**Extrait choisi**
Alors que l’avenir de l’exécutif français semble plus incertain que jamais, il devient de plus en plus clair que l’Allemagne envisage une future coalition avec le chrétien-démocrate Friedrich Merz, souvent considéré comme étant à la droite de nombreux membres de son parti. Pendant ce temps, les Pays-Bas sont dirigés par un gouvernement de droite, et la Belgique doit faire face au leader séparatiste flamand Bart de Wever. Le poste du Premier ministre socialiste espagnol Pedro Sanchez ne tient qu’à un fil, et si le Polonais Donald Tusk a effectivement remplacé un gouvernement plus conservateur, il ne serait guère considéré comme un homme de gauche par nombre de ses pairs d’Europe occidentale. En fait, le seul pays à avoir opéré un virage politique solide vers la gauche au cours des derniers mois est le Royaume-Uni, qui n’est plus membre de l’UE.

La Commission européenne tente de refléter ces changements politiques, notamment en ayant nommé un Autrichien au poste de commissaire à l’immigration – ce qui, compte tenu de la position du gouvernement conservateur autrichien, ne peut que signifier un revirement sur les questions de politique migratoire.

Toutefois, il est difficile de savoir si ce virage à droite pourrait signifier une future coopération entre ces gouvernements. La Hongrie est gouvernée par l’extrême droite depuis longtemps, et bien que le précédent gouvernement de la Pologne ait été très conservateur, les deux pays ont connu des désaccords majeurs sur la guerre en Ukraine. Une Allemagne plus à droite pourrait s’aligner sur certaines priorités de l’Italie, mais la rigueur fiscale n’est pas un argument qui passe particulièrement bien dans le sud de l’Europe, quel que soit le gouvernement en place.

**Consigne 1**
Transcrivez l'extrait sur la politique européenne à l'identique, depuis « Toutefois, il est » jusqu'à « gouvernement en place. » inclus.
Les enregistrements n'ont aucun lien avec l'extrait.

**Données enregistrées**
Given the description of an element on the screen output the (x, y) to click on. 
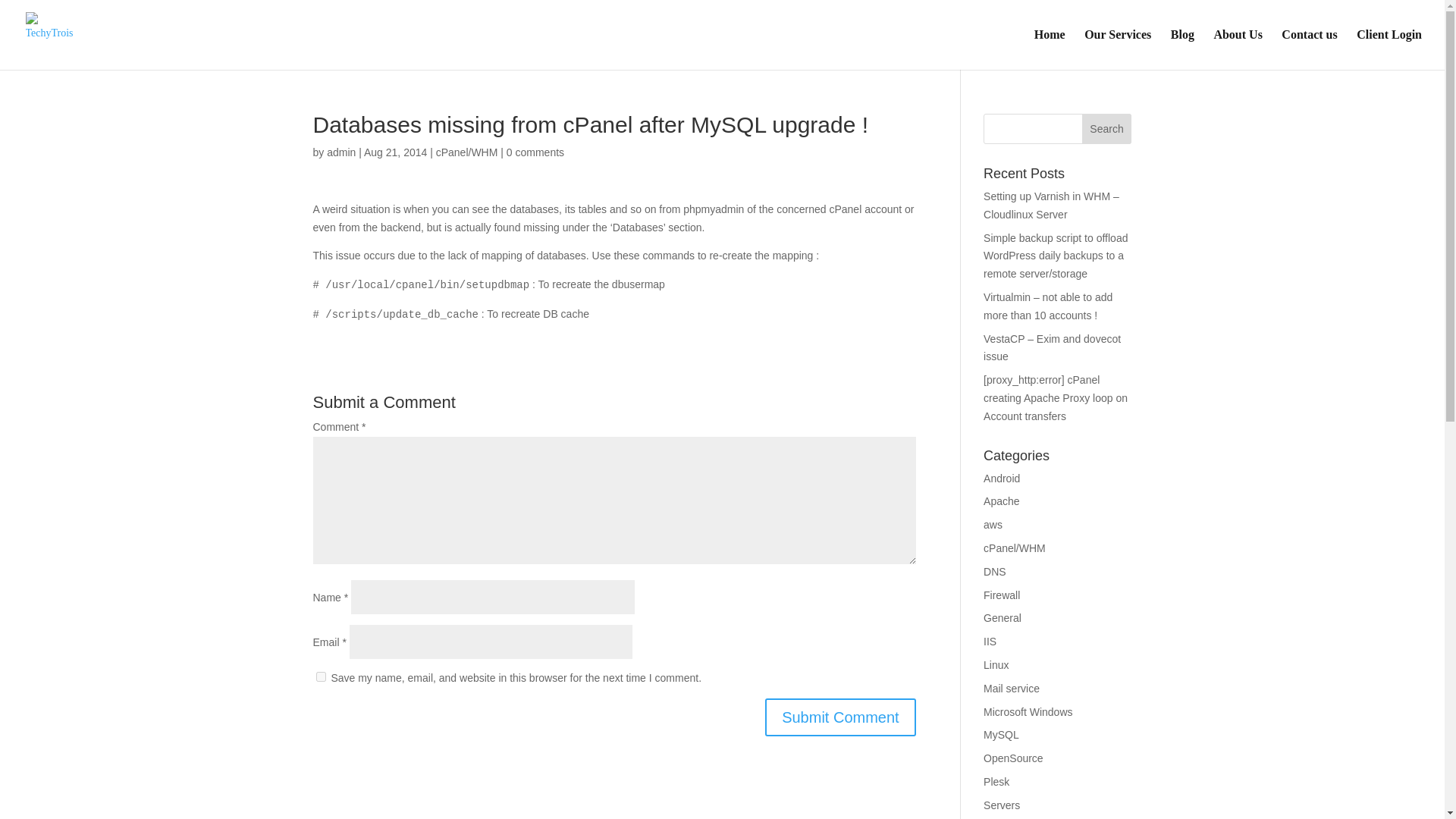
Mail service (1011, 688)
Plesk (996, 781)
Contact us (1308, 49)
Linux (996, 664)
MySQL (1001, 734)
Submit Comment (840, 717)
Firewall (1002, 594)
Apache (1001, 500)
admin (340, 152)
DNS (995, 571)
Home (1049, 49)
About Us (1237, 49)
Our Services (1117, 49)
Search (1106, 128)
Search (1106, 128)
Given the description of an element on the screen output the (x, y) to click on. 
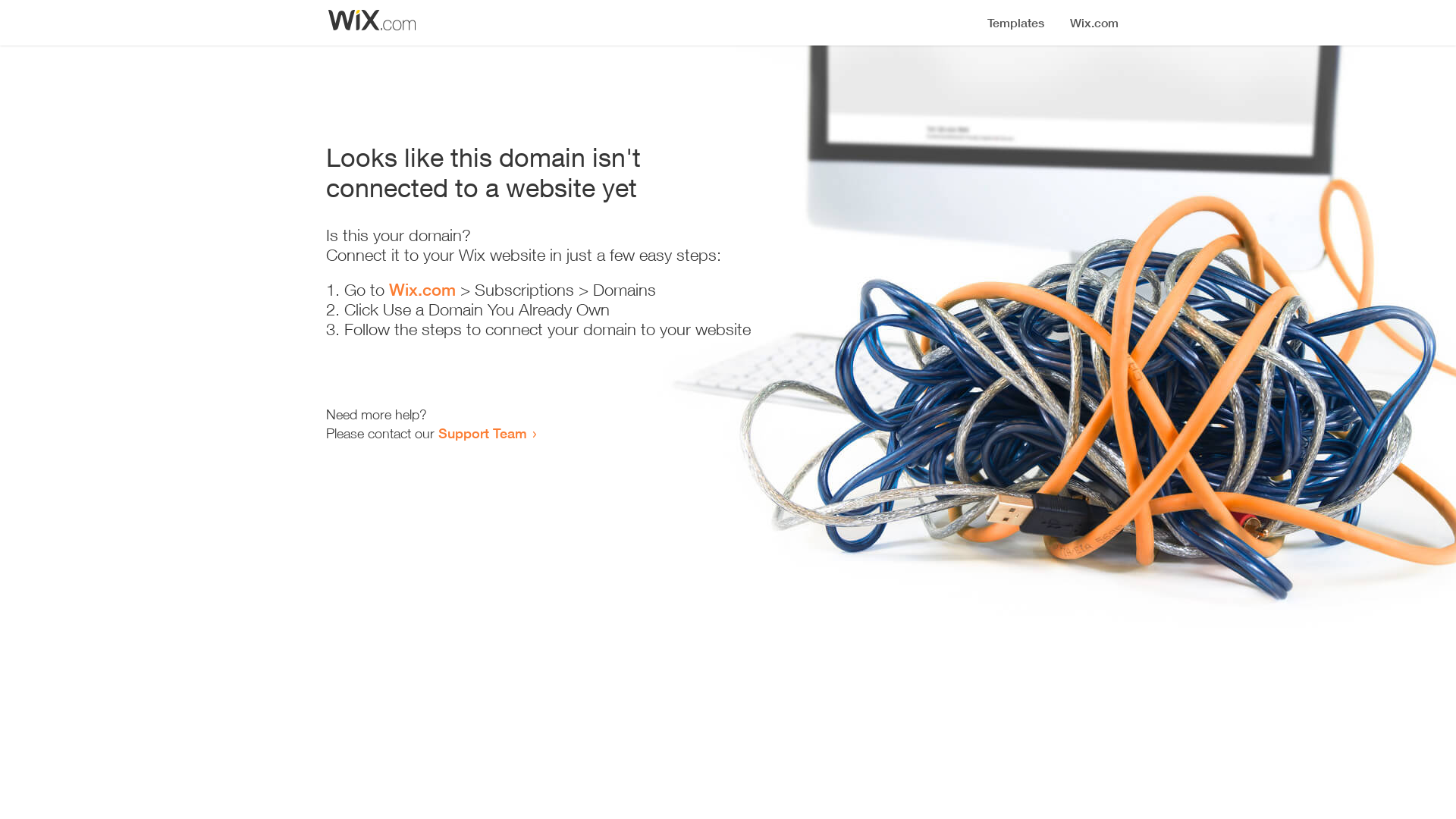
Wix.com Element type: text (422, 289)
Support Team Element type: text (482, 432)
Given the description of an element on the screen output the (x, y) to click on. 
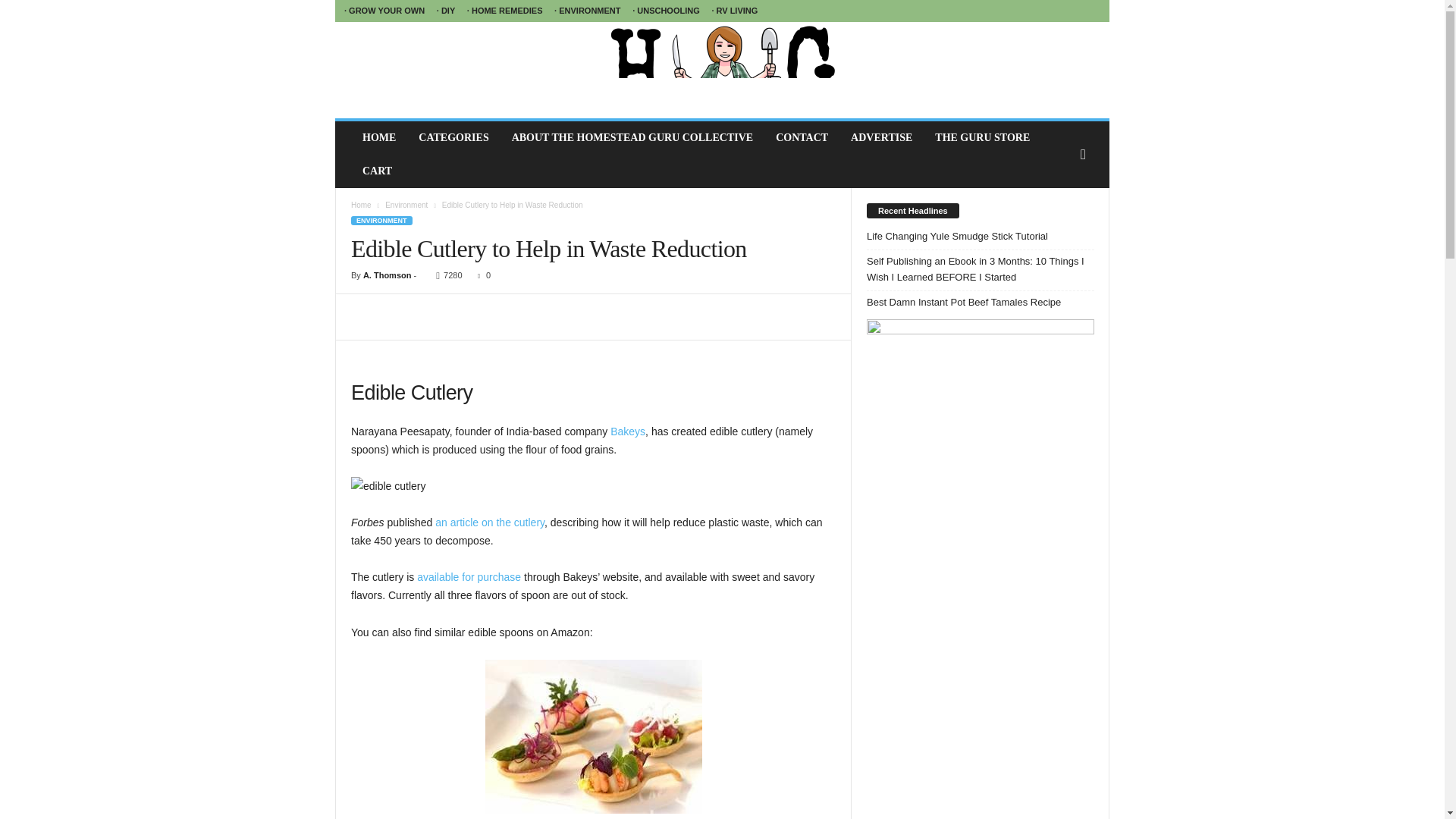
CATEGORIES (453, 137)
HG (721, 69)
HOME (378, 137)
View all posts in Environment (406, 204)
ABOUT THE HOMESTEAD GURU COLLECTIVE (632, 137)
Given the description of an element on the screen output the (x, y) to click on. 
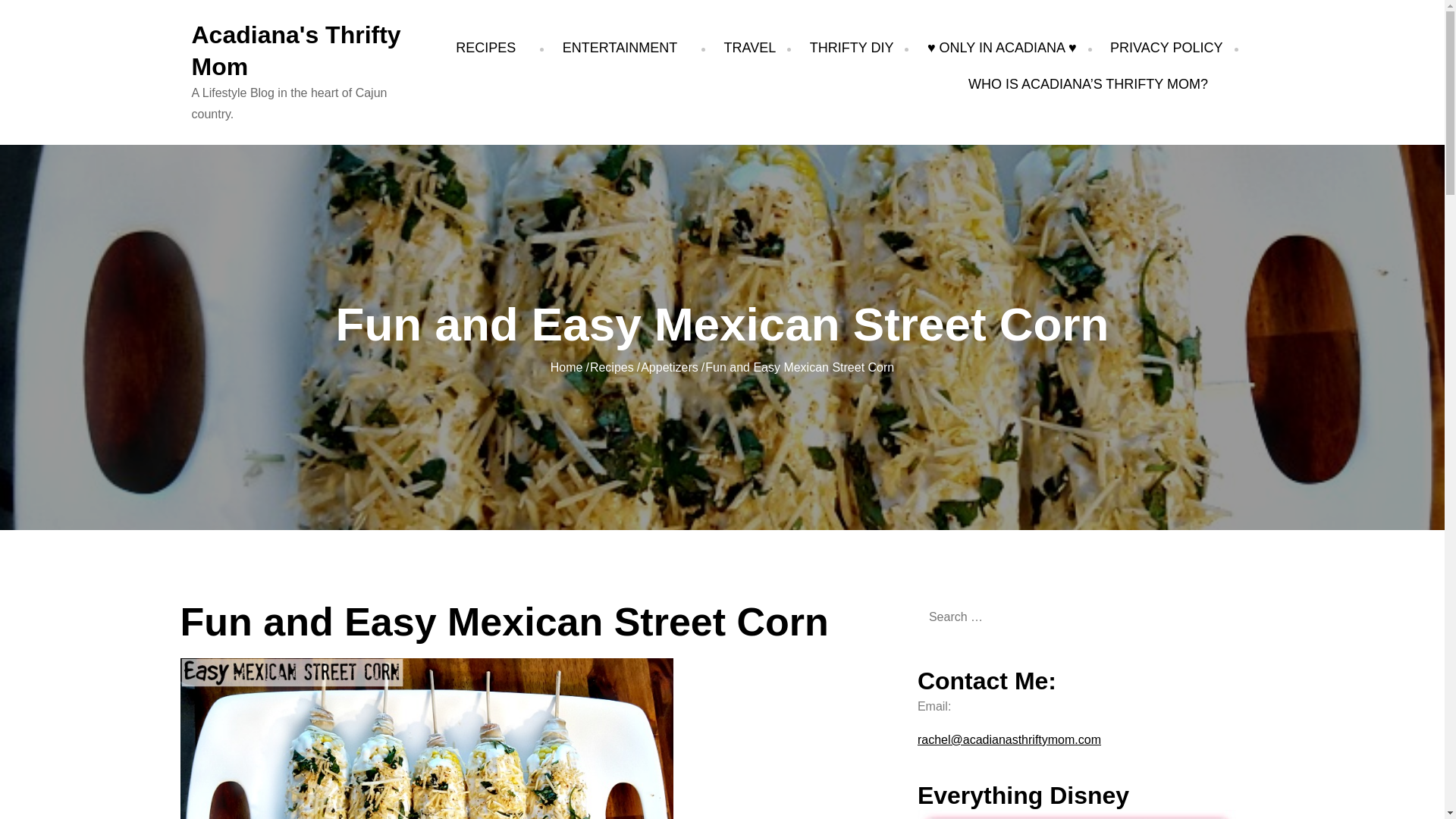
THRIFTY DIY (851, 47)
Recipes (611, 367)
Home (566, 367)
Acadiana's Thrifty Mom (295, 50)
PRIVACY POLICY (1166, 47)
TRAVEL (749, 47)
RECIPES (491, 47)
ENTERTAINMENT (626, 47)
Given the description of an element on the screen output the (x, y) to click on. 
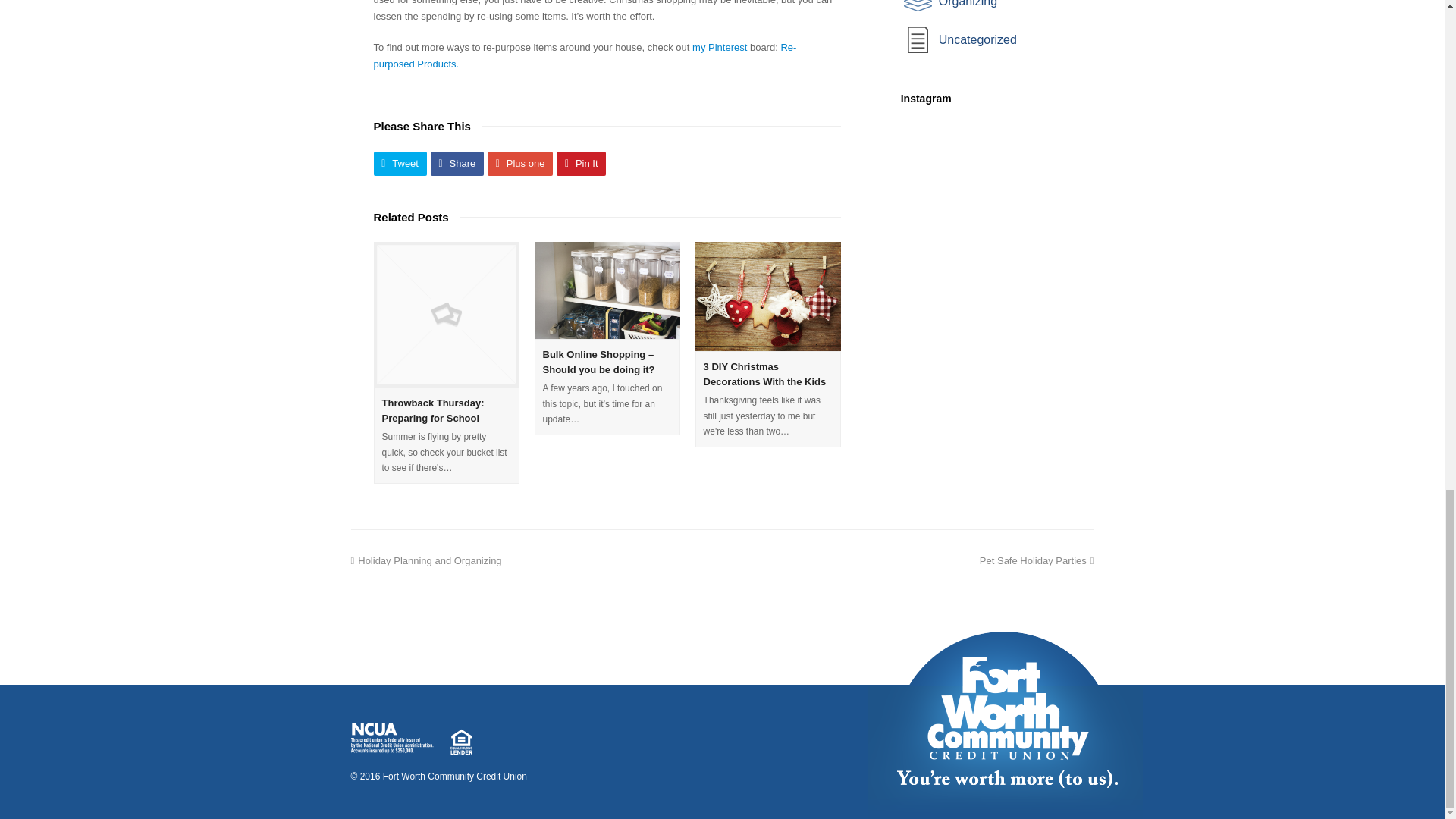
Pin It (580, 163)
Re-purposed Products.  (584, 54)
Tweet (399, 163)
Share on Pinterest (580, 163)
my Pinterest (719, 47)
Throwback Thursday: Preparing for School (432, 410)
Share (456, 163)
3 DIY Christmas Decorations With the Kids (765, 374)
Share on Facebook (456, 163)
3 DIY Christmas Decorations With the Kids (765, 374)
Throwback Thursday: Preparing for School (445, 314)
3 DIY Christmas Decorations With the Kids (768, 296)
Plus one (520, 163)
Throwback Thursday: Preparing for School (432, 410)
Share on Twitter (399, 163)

**Consigne 2**
Extrayez des enregistrements, à l'identique, uniquement les lignes allant de celle qui contient « CATEGORIES (453, 137) » jusqu'à la fin des enregistrements, ces deux bornes comprises, sans reprendre les images.

**Réponse attendue 1**
Toutefois, il est difficile de savoir si ce virage à droite pourrait signifier une future coopération entre ces gouvernements. La Hongrie est gouvernée par l’extrême droite depuis longtemps, et bien que le précédent gouvernement de la Pologne ait été très conservateur, les deux pays ont connu des désaccords majeurs sur la guerre en Ukraine. Une Allemagne plus à droite pourrait s’aligner sur certaines priorités de l’Italie, mais la rigueur fiscale n’est pas un argument qui passe particulièrement bien dans le sud de l’Europe, quel que soit le gouvernement en place.

**Réponse attendue 2**
CATEGORIES (453, 137)
HG (721, 69)
HOME (378, 137)
View all posts in Environment (406, 204)
ABOUT THE HOMESTEAD GURU COLLECTIVE (632, 137)
Given the description of an element on the screen output the (x, y) to click on. 
THRIFTY DIY (851, 47)
Recipes (611, 367)
Home (566, 367)
Acadiana's Thrifty Mom (295, 50)
PRIVACY POLICY (1166, 47)
TRAVEL (749, 47)
RECIPES (491, 47)
ENTERTAINMENT (626, 47)
Given the description of an element on the screen output the (x, y) to click on. 
Pin It (580, 163)
Re-purposed Products.  (584, 54)
Tweet (399, 163)
Share on Pinterest (580, 163)
my Pinterest (719, 47)
Throwback Thursday: Preparing for School (432, 410)
Share (456, 163)
3 DIY Christmas Decorations With the Kids (765, 374)
Share on Facebook (456, 163)
3 DIY Christmas Decorations With the Kids (765, 374)
Throwback Thursday: Preparing for School (445, 314)
3 DIY Christmas Decorations With the Kids (768, 296)
Plus one (520, 163)
Throwback Thursday: Preparing for School (432, 410)
Share on Twitter (399, 163)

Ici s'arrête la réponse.